Do Peer Reviewers Prefer Significant Results?

I’ve long been writing about issues in how science is communicated and printed. Just one of the most effectively-acknowledged concerns in this context is publication bias — the tendency for final results that confirm a hypothesis to get printed a lot more easily than those that really don’t.

Publication bias has lots of contributing factors, but the peer assessment approach is extensively found as a vital driver. Peer reviewers, it is extensively considered, have a tendency to appear a lot more favorably on “positive” (i.e., statistically considerable) final results.

But is the reviewer choice for beneficial final results truly real? A not long ago printed examine suggests that the influence does exist, but that it’s not a substantial influence.

Scientists Malte Elson, Markus Huff and Sonja Utz carried out a intelligent experiment to determine the effect of statistical importance on peer assessment evaluations. The authors had been the organizers of a 2015 convention to which researchers submitted abstracts that had been issue to peer assessment.

The keynote speaker at this convention, by the way, was none other than “Neuroskeptic (a pseudonymous science blogger).”

Elson et al. developed a dummy abstract and had the convention peer reviewers assessment this artificial “submission” together with the serious ones. Just about every reviewer was randomly assigned to get a variation of the abstract with both a considerable end result or a nonsignificant end result the facts of the fictional examine had been or else similar. The last sample size was n=127 reviewers.

The authors do go over the ethics of this a little bit strange experiment!

It turned out that the statistically considerable variation of the abstract was presented a higher “overall recommendation” rating than the nonsignificant just one.
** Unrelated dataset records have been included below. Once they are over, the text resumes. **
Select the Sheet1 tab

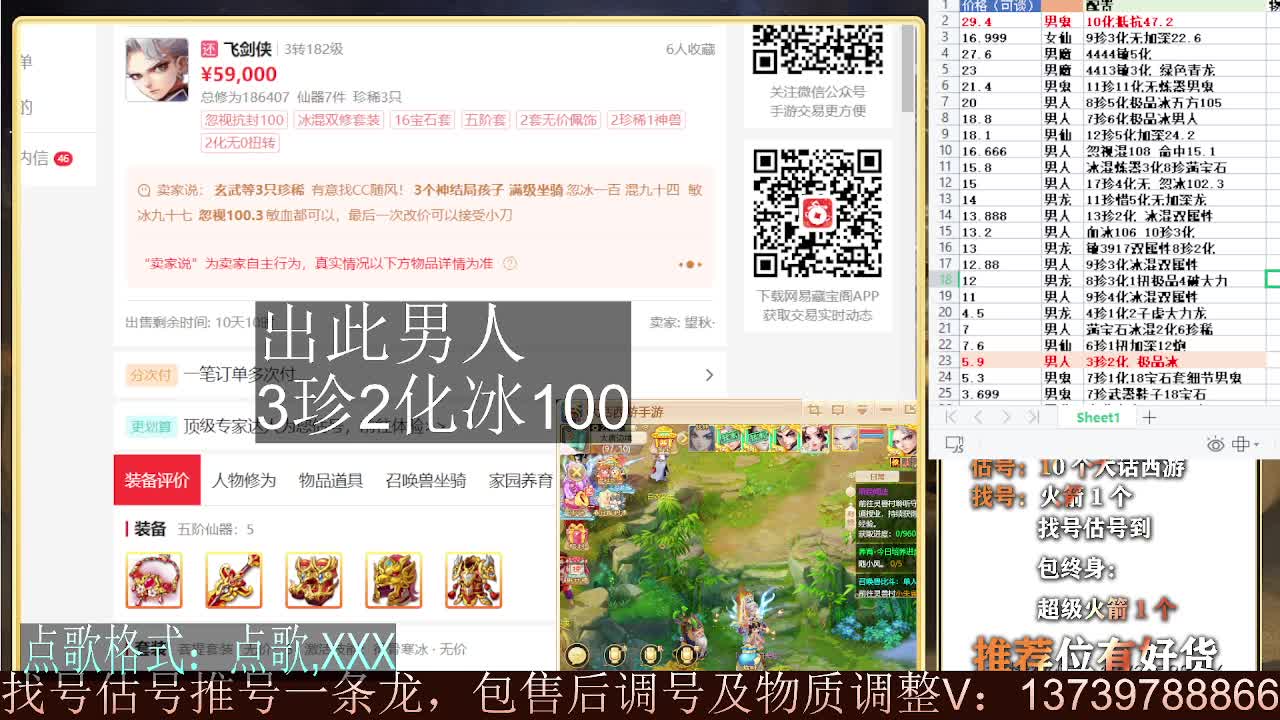(1096, 417)
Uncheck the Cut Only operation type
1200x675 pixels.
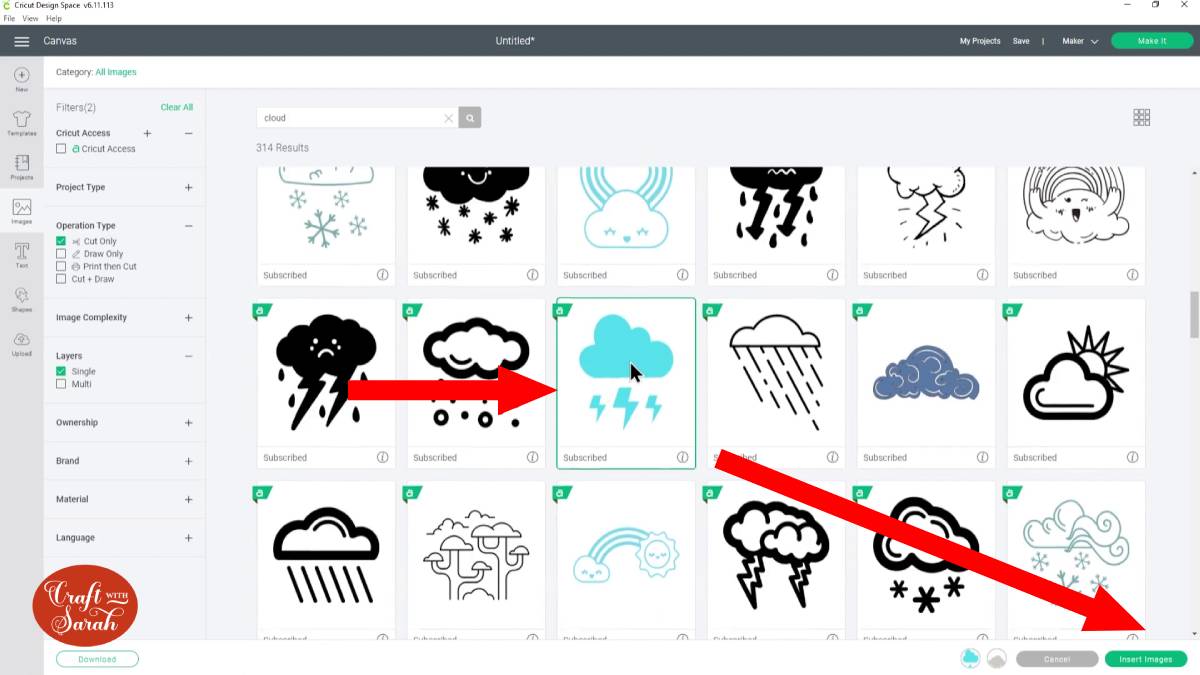click(61, 241)
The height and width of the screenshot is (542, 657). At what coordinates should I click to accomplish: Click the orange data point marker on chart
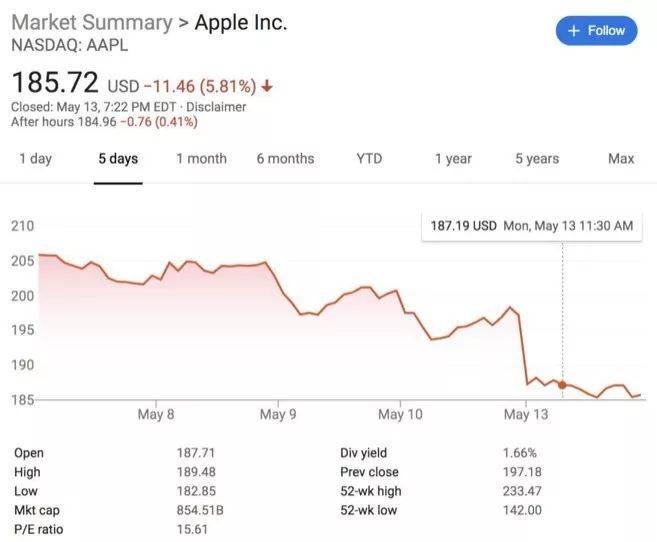tap(562, 384)

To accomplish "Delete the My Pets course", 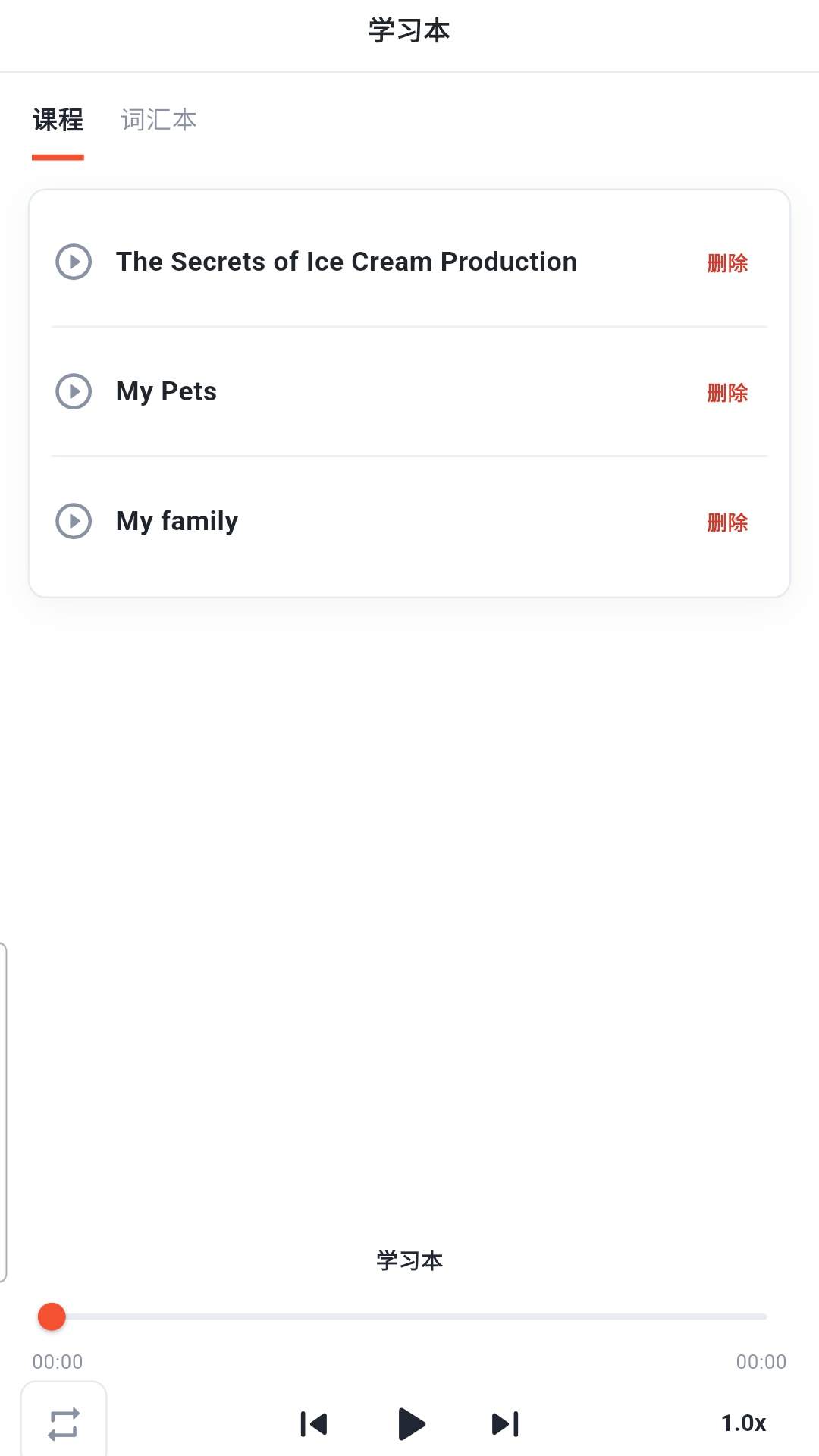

The change, roughly 1 stage on a scale out of ten, was statistically considerable, even though marginally (p=.039).

The authors conclude that:

We noticed some proof for a tiny bias in favor of considerable final results. At minimum for this individual convention, however, it is not likely that the influence was huge sufficient to notably have an impact on acceptance costs.

The experiment also examined no matter whether reviewers had a choice for primary experiments vs. replication experiments (so there had been four variations of the dummy abstract in complete.) This disclosed no change.

Effects of significant vs. nonsignificant results

(Credit history: Elson et al. 2020)

So this examine suggests that reviewers, at minimum at this convention, do indeed choose beneficial final results. But as the authors acknowledge, it’s really hard to know no matter whether this would generalize to other contexts.

For illustration, the abstracts that had been reviewed for this convention had been restricted to just three hundred terms. In other contexts, notably journal report evaluations, reviewers are delivered with far a lot more information and facts to foundation an belief on. With just three hundred terms to go by, reviewers in this examine could have compensated attention to the final results just since there was not significantly else to judge on.

On the other hand, the authors note that the individuals in the 2015 convention could have been unusually knowledgeable of the dilemma of publication bias, and so a lot more most likely to give null final results a truthful hearing.

For the context of this examine, it is related to note that the division (and its management at the time) can be characterized as rather progressive with regard to open up-science ideals and practices.

This is absolutely real following all, they invited me, an nameless dude with a website, to speak to them, just on the power of my writings about open up science.

There have only been a handful of previous experiments working with related designs to probe peer assessment biases, and they commonly uncovered much larger effects. Just one 1982 paper uncovered a huge bias in favor of considerable final results at a psychology journal, as did a 2010 examine at a healthcare journal.

The authors conclude that their dummy submission method could be useful in the examine of peer assessment:

We hope that this examine encourages psychologists, as people today and on institutional amounts (associations, journals, conferences), to perform experimental study on peer assessment, and that the preregistered subject experiment we have noted may well provide as a blueprint of the variety of study we argue is important to cumulatively develop a rigorous understanding foundation on the peer assessment approach.